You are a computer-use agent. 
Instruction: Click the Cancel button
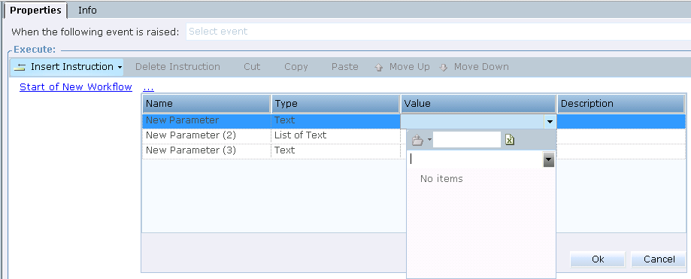(x=659, y=259)
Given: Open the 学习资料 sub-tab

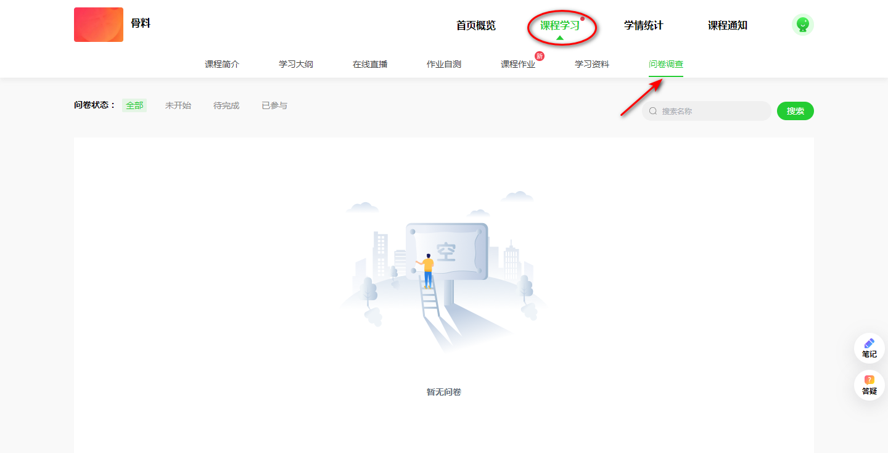Looking at the screenshot, I should tap(592, 64).
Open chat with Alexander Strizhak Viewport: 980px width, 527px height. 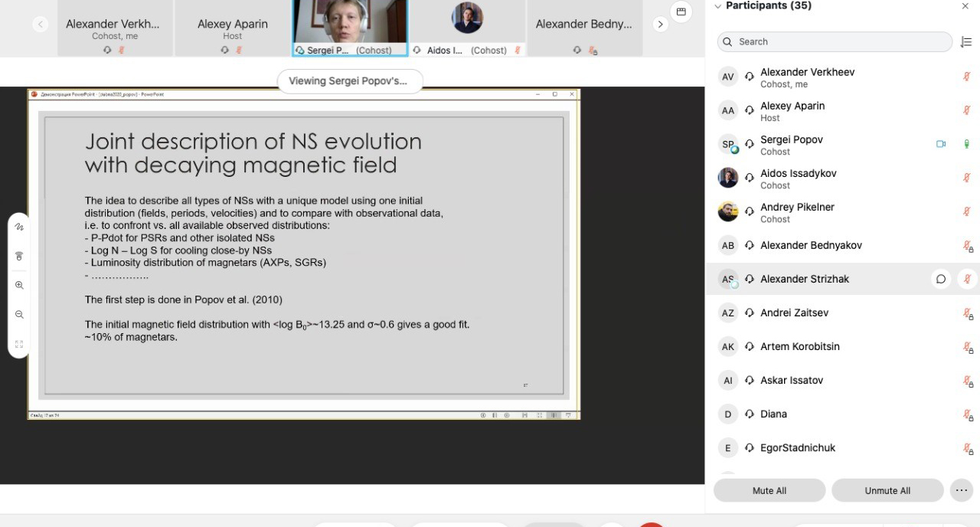click(941, 279)
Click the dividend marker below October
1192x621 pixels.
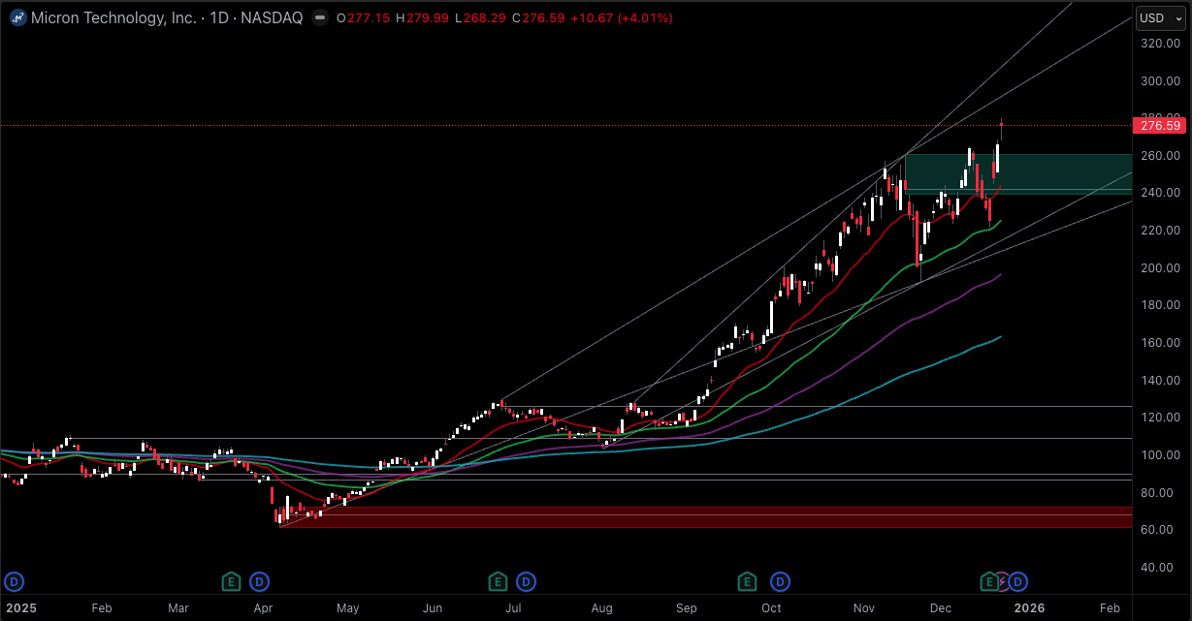[x=781, y=581]
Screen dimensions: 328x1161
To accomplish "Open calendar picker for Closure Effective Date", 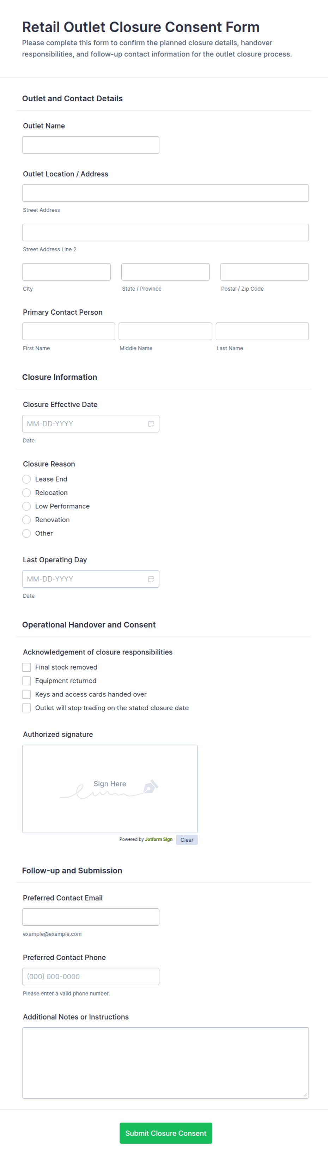I will (151, 424).
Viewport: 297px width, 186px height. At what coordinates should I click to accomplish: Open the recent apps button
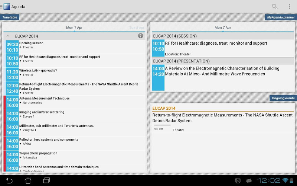46,180
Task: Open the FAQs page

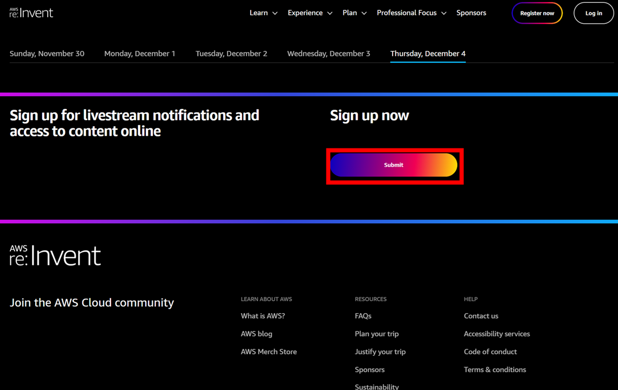Action: (363, 316)
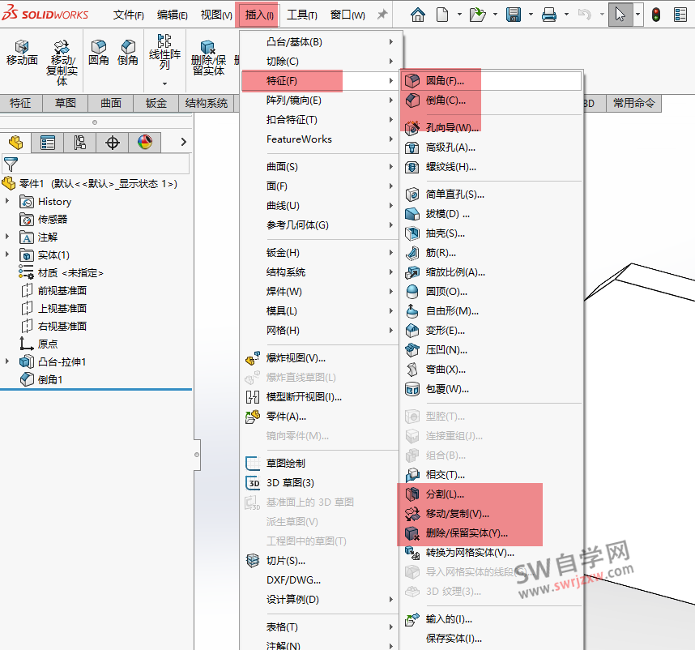The image size is (695, 650).
Task: Open the DisplayManager colored sphere tab icon
Action: click(144, 143)
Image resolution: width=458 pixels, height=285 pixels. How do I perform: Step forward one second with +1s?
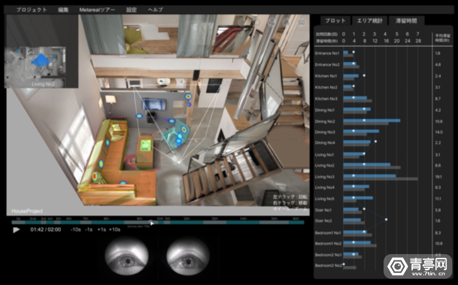[101, 229]
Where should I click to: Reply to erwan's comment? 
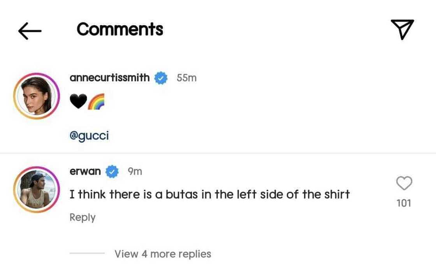pyautogui.click(x=83, y=217)
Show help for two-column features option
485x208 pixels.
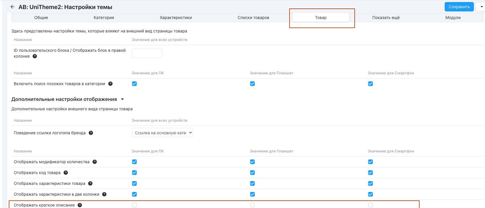coord(104,194)
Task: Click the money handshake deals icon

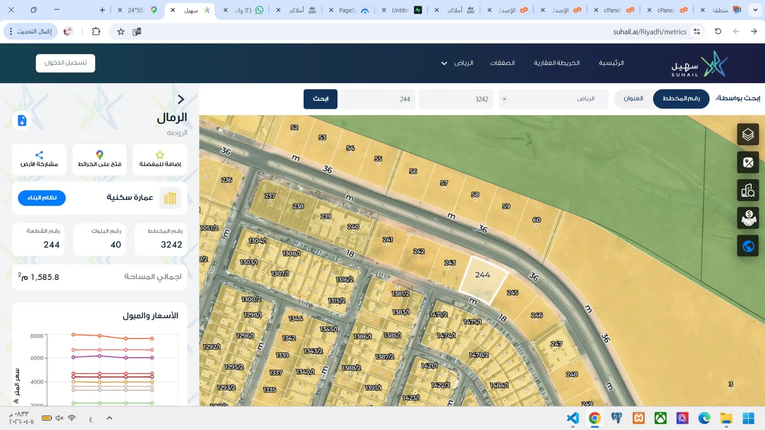Action: (x=748, y=218)
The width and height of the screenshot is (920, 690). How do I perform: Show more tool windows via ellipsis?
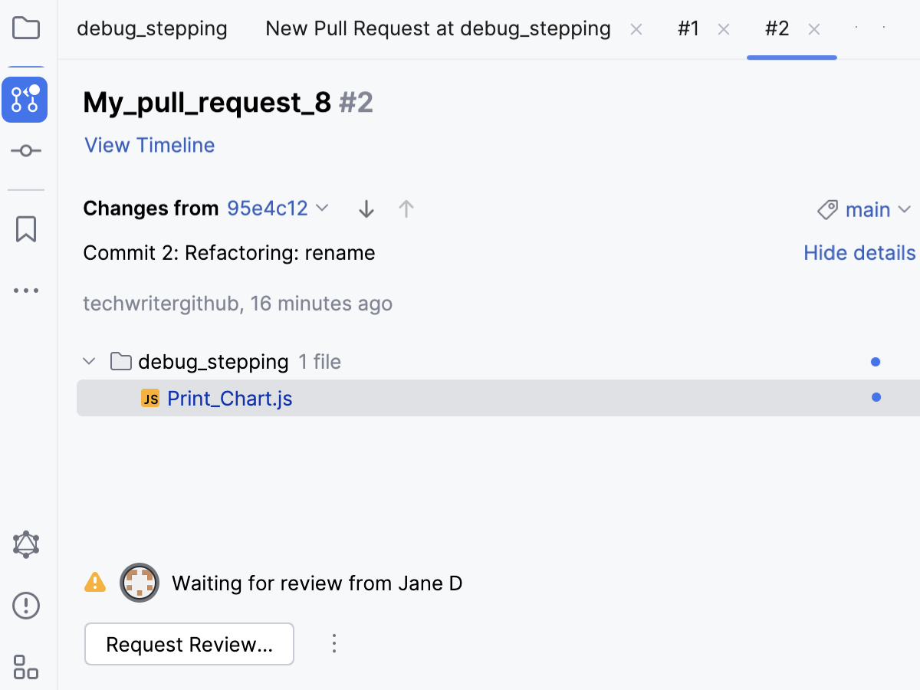pos(26,291)
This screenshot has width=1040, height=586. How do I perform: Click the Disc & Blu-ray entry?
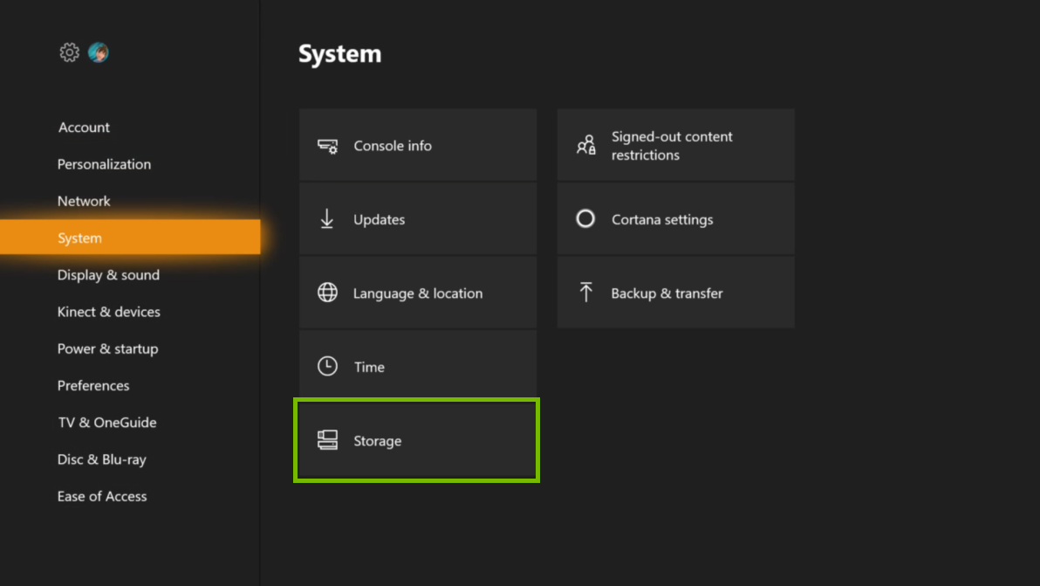point(102,459)
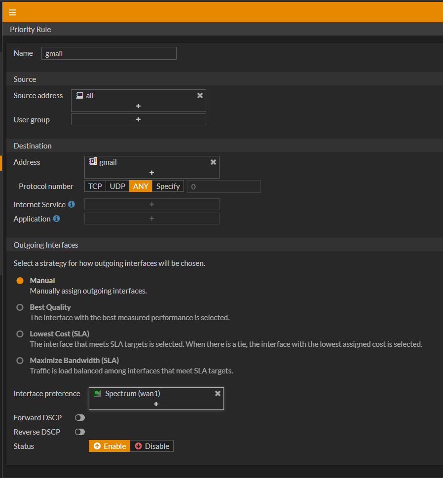
Task: Remove 'all' from Source address
Action: coord(200,96)
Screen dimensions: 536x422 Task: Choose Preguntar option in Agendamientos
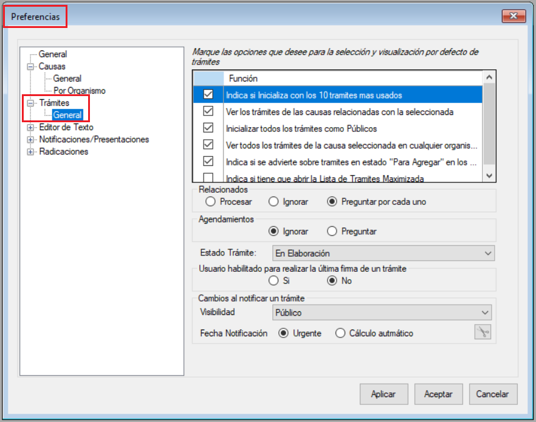point(332,231)
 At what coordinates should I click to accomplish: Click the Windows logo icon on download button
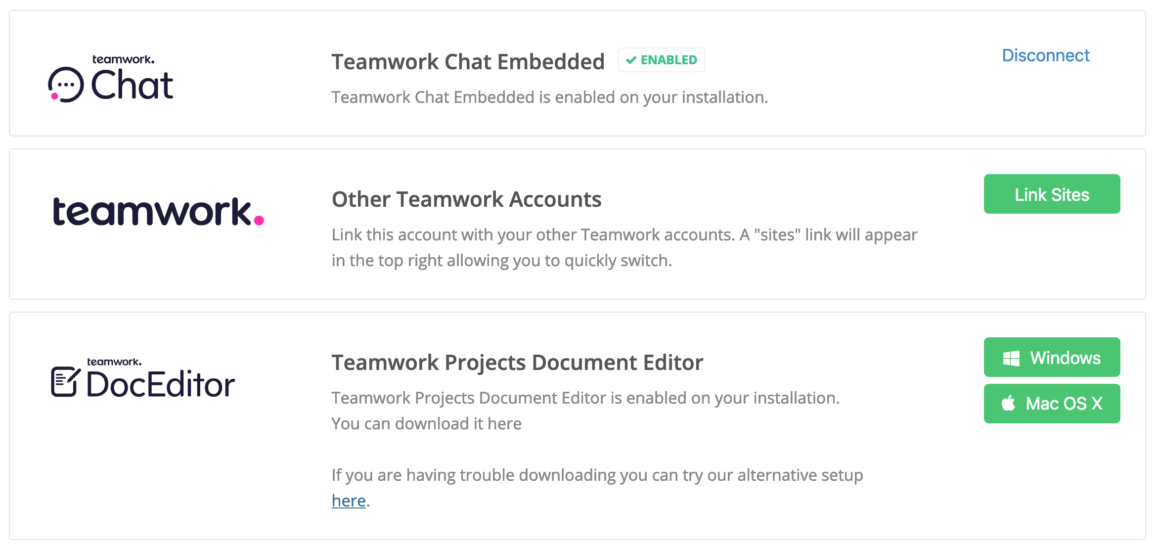pos(1011,358)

============

• [What you need to do] Only the lines from the one containing "Screen dimensions: 536x422" through the last line of the data belong in the copy, both included and reproduced exactly. Pictures do not.

• [The completed task]
Screen dimensions: 536x422 Task: Choose Preguntar option in Agendamientos
point(332,231)
 At what coordinates should I click to accomplish: Click the Windows logo icon on download button
pos(1011,358)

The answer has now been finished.